Great article Richard! I thought I would highlight this particular point. The question of PSA recurrence often comes up in here and this study quotes the AUA.
Definition of Primary PSA Recurrence
The goal of radical prostatectomy (RP) is to remove the entire prostate. Therefore, slight rises in PSA are used to indicate cancer recurrence, although the exact level that defines PSA recurrence is debatable. In general, PSA levels > 0.4 ng/mL or > 0.2 ng/mL are used in most studies. Recently, the American Urological Association published guidelines that establish the consensus definition of PSA recurrence after RP to be greater than 0.2 ng/mL and rising, as confirmed on a repeat test.

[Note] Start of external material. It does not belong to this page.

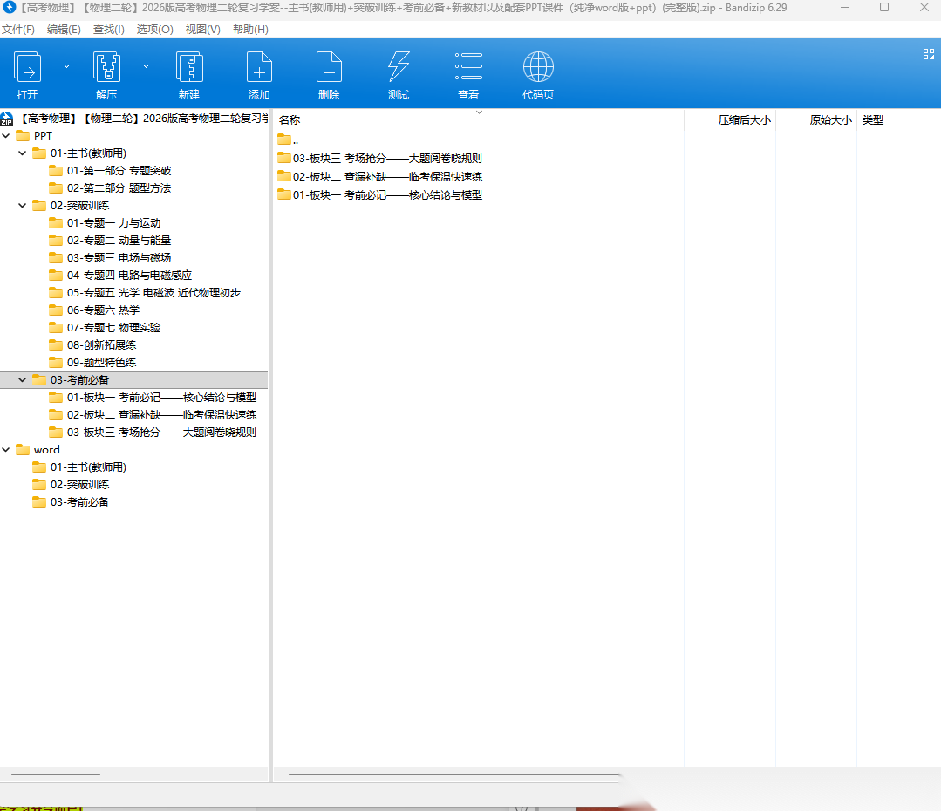This screenshot has width=941, height=811.
Task: Click the Extract (解压) toolbar icon
Action: point(106,68)
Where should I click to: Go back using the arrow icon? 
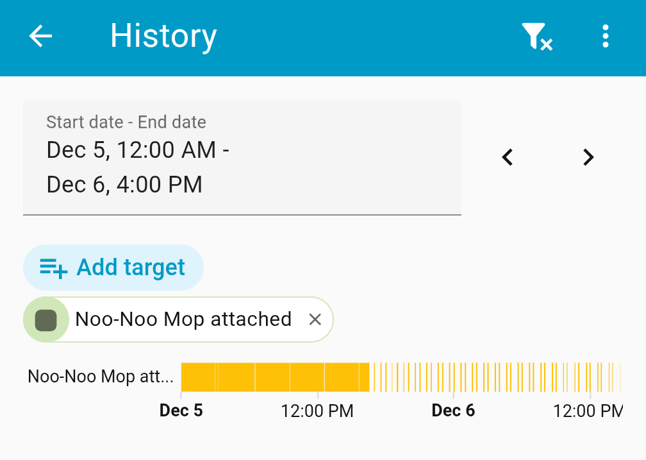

This definition is to establish recurrence for outcomes reporting; however, it may not be the appropriate cutpoint to initiate therapy.
Indeed, it is our practice in a patient with a consistent and clearly rising PSA, often based on ultrasensitive values, to occasionally begin salvage radiotherapy when the PSA is between 0.1 and 0.2 ng/mL. Because microscopic or focal benign prostate tissue can sometimes be left behind after RP and may produce some small amounts of PSA, it is clinically important to recognize that a PSA of 0.2 ng/mL may not always represent cancer recurrence. Therefore, in the majority of patients, we do wait until the PSA is > 0.2 ng/mL before beginning salvage treatments.